Proving quantum-time
The Gauss-Newton Quantum-Relativity
The
Quantum
Theory
of Relativity
(gravitational case)
GRqr.
Part 2 of 3.
1) Proving the
The
Quantum
Theory
of Relativity (gravitational case) GRqr
Setting some explanatory hurdles.
1.1) Light slows in a transparent media.
Given the observed slowing of the wave-front within the glass, we can use the work of James Clerk Maxwell to explain that in order to pass through the glass and maintain wave phase cohesion at the material state boundaries, we must observe the refraction of the light beam. This explains everything except why the wave-front slows in the first place.
In quantum physics we can use Planck's equation to explain that the quantum energy of each light quanta appears to gain energy within its transit through the glass. Of course, I must take responsibility here for explaining that the apparent quantum energy gain in glass transit is actually just a relativistic illusion. The wavelength is measured as shorter within the transparent media and that is actually a more helpful way to look at the same issue because it avoids discussion about the classical concept of light having a "speed" at all. So, another way to define this issue of light "slowing" in glass is to redefine the problem as explaining the apparent dilation of the wavelength within glass. In a nutshell, we can say that before the The Quantum Theory of Relativity
became available to us, we held rather naive views about the nature of the gravitational space-time scale-compression-environment within any transparent matter-field.

# Tasks for this exercise:
1. Reproduce the passage on quantum relativity above, everything from "Part 2 of 3." down to "the first place.".
2. In the passage on quantum relativity above, what does Maxwell's work leave unexplained about light passing through glass?

# Provided data:
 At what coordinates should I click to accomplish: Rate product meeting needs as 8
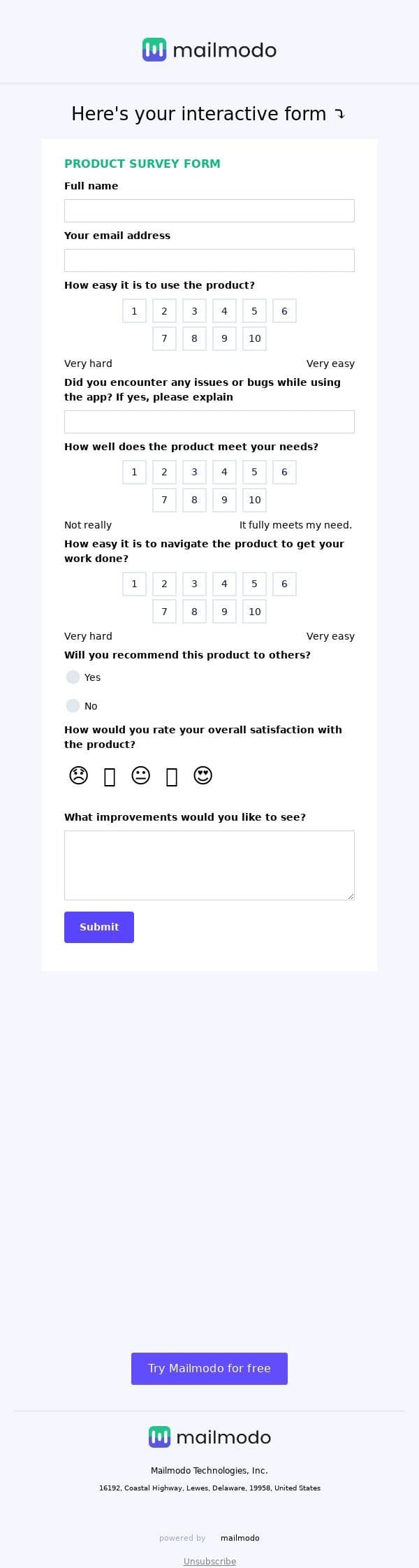coord(194,500)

# List of solutions:
1.
Part 2 of 3.
1) Proving the
The
Quantum
Theory
of Relativity (gravitational case) GRqr
Setting some explanatory hurdles.
1.1) Light slows in a transparent media.
Given the observed slowing of the wave-front within the glass, we can use the work of James Clerk Maxwell to explain that in order to pass through the glass and maintain wave phase cohesion at the material state boundaries, we must observe the refraction of the light beam. This explains everything except why the wave-front slows in the first place.

2. It does not explain why the wave-front slows in the first place.